"""

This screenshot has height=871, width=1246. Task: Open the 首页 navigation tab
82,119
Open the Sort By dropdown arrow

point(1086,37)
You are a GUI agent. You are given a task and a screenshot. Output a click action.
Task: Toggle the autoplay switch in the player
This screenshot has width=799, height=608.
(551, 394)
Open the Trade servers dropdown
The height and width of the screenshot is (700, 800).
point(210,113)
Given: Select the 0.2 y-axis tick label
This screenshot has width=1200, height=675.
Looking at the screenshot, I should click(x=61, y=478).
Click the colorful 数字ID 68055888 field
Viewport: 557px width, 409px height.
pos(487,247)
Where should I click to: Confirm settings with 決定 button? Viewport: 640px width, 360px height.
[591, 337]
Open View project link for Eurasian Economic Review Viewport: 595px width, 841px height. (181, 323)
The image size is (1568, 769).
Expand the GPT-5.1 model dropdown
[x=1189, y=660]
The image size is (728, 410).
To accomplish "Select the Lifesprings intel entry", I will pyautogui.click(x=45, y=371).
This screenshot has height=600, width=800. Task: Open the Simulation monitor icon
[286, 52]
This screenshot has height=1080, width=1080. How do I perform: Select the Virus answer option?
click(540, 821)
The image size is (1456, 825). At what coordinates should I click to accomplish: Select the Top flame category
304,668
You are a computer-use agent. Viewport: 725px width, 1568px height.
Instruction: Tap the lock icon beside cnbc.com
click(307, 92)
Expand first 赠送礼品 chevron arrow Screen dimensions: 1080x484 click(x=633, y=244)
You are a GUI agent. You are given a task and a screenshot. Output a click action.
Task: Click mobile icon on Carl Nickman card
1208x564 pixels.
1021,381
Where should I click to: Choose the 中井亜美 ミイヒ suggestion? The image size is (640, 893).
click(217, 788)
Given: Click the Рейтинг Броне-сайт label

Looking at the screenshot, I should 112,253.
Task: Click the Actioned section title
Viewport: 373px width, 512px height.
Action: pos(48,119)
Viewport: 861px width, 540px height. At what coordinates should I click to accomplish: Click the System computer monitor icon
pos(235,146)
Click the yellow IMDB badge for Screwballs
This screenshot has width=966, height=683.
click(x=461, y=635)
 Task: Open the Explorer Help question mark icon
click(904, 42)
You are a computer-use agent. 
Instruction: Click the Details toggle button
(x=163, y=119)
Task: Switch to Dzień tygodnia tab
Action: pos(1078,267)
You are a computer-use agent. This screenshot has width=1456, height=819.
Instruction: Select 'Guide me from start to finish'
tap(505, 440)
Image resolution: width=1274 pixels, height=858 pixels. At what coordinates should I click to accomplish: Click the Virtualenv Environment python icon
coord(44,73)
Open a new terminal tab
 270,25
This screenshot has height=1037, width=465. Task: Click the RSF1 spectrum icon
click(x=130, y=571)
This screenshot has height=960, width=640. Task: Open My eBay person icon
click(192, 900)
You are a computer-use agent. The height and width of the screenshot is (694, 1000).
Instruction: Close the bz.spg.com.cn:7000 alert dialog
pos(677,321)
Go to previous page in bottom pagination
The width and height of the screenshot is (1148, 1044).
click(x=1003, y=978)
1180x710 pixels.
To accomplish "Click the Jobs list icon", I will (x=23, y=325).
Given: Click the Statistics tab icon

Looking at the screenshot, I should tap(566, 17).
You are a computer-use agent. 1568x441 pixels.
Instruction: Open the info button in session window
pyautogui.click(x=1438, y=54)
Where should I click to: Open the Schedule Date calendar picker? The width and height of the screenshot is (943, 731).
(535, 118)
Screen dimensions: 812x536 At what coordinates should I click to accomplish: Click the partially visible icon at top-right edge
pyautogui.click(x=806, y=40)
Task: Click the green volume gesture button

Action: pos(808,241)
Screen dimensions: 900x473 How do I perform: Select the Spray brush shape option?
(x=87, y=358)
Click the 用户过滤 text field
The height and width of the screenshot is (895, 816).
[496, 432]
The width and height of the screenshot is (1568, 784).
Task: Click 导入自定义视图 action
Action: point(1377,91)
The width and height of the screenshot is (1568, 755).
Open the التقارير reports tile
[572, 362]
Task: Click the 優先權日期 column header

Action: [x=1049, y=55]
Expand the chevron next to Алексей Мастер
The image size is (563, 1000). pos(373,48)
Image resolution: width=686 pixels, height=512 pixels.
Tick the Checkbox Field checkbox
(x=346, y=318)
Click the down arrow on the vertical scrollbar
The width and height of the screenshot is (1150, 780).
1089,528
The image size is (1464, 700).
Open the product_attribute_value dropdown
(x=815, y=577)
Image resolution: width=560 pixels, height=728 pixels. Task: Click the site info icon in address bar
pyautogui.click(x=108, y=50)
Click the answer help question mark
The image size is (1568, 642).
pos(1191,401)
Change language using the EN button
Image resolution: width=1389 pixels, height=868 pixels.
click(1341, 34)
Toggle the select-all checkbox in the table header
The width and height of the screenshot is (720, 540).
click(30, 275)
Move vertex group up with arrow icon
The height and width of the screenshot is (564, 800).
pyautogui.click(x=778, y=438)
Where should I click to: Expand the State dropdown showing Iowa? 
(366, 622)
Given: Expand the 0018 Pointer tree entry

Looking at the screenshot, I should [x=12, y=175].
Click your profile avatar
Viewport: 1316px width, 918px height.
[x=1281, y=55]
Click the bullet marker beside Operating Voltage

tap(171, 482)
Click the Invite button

"""

Activity: Each record is to be given again in full, exactly as it reads.

Output of the task:
This screenshot has height=871, width=1246. Task: Open the 首页 navigation tab
82,119
Open the Sort By dropdown arrow

point(1086,37)
You are a GUI agent. You are given a task and a screenshot. Output a click action.
Task: Toggle the autoplay switch in the player
This screenshot has width=799, height=608.
(551, 394)
Open the Trade servers dropdown
The height and width of the screenshot is (700, 800).
point(210,113)
Given: Select the 0.2 y-axis tick label
This screenshot has width=1200, height=675.
Looking at the screenshot, I should click(x=61, y=478).
Click the colorful 数字ID 68055888 field
Viewport: 557px width, 409px height.
pos(487,247)
Where should I click to: Confirm settings with 決定 button? Viewport: 640px width, 360px height.
[591, 337]
Open View project link for Eurasian Economic Review Viewport: 595px width, 841px height. (181, 323)
The image size is (1568, 769).
Expand the GPT-5.1 model dropdown
[x=1189, y=660]
The image size is (728, 410).
To accomplish "Select the Lifesprings intel entry", I will pyautogui.click(x=45, y=371).
This screenshot has height=600, width=800. Task: Open the Simulation monitor icon
[286, 52]
This screenshot has height=1080, width=1080. How do I perform: Select the Virus answer option?
click(540, 821)
The image size is (1456, 825). At what coordinates should I click to accomplish: Select the Top flame category
304,668
You are a computer-use agent. Viewport: 725px width, 1568px height.
Instruction: Tap the lock icon beside cnbc.com
click(307, 92)
Expand first 赠送礼品 chevron arrow Screen dimensions: 1080x484 click(x=633, y=244)
You are a GUI agent. You are given a task and a screenshot. Output a click action.
Task: Click mobile icon on Carl Nickman card
1208x564 pixels.
1021,381
Where should I click to: Choose the 中井亜美 ミイヒ suggestion? The image size is (640, 893).
click(217, 788)
Given: Click the Рейтинг Броне-сайт label

Looking at the screenshot, I should 112,253.
Task: Click the Actioned section title
Viewport: 373px width, 512px height.
Action: pos(48,119)
Viewport: 861px width, 540px height. At what coordinates should I click to accomplish: Click the System computer monitor icon
pos(235,146)
Click the yellow IMDB badge for Screwballs
This screenshot has width=966, height=683.
click(x=461, y=635)
 Task: Open the Explorer Help question mark icon
click(904, 42)
You are a computer-use agent. 
Instruction: Click the Details toggle button
(x=163, y=119)
Task: Switch to Dzień tygodnia tab
Action: pos(1078,267)
You are a computer-use agent. This screenshot has width=1456, height=819.
Instruction: Select 'Guide me from start to finish'
tap(505, 440)
Image resolution: width=1274 pixels, height=858 pixels. At what coordinates should I click to accomplish: Click the Virtualenv Environment python icon
coord(44,73)
Open a new terminal tab
 270,25
This screenshot has height=1037, width=465. Task: Click the RSF1 spectrum icon
click(x=130, y=571)
This screenshot has height=960, width=640. Task: Open My eBay person icon
click(192, 900)
You are a computer-use agent. The height and width of the screenshot is (694, 1000).
Instruction: Close the bz.spg.com.cn:7000 alert dialog
pos(677,321)
Go to previous page in bottom pagination
The width and height of the screenshot is (1148, 1044).
click(x=1003, y=978)
1180x710 pixels.
To accomplish "Click the Jobs list icon", I will (x=23, y=325).
Given: Click the Statistics tab icon

Looking at the screenshot, I should tap(566, 17).
You are a computer-use agent. 1568x441 pixels.
Instruction: Open the info button in session window
pyautogui.click(x=1438, y=54)
Where should I click to: Open the Schedule Date calendar picker? The width and height of the screenshot is (943, 731).
(535, 118)
Screen dimensions: 812x536 At what coordinates should I click to accomplish: Click the partially visible icon at top-right edge
pyautogui.click(x=806, y=40)
Task: Click the green volume gesture button

Action: pos(808,241)
Screen dimensions: 900x473 How do I perform: Select the Spray brush shape option?
(x=87, y=358)
Click the 用户过滤 text field
The height and width of the screenshot is (895, 816).
[496, 432]
The width and height of the screenshot is (1568, 784).
Task: Click 导入自定义视图 action
Action: point(1377,91)
The width and height of the screenshot is (1568, 755).
Open the التقارير reports tile
[572, 362]
Task: Click the 優先權日期 column header

Action: [x=1049, y=55]
Expand the chevron next to Алексей Мастер
The image size is (563, 1000). pos(373,48)
Image resolution: width=686 pixels, height=512 pixels.
Tick the Checkbox Field checkbox
(x=346, y=318)
Click the down arrow on the vertical scrollbar
The width and height of the screenshot is (1150, 780).
1089,528
The image size is (1464, 700).
Open the product_attribute_value dropdown
(x=815, y=577)
Image resolution: width=560 pixels, height=728 pixels. Task: Click the site info icon in address bar
pyautogui.click(x=108, y=50)
Click the answer help question mark
The image size is (1568, 642).
pos(1191,401)
Change language using the EN button
Image resolution: width=1389 pixels, height=868 pixels.
click(1341, 34)
Toggle the select-all checkbox in the table header
The width and height of the screenshot is (720, 540).
click(30, 275)
Move vertex group up with arrow icon
The height and width of the screenshot is (564, 800).
pyautogui.click(x=778, y=438)
Where should I click to: Expand the State dropdown showing Iowa? 
(366, 622)
Given: Expand the 0018 Pointer tree entry

Looking at the screenshot, I should [x=12, y=175].
Click your profile avatar
Viewport: 1316px width, 918px height.
[x=1281, y=55]
Click the bullet marker beside Operating Voltage

tap(171, 482)
Click the Invite button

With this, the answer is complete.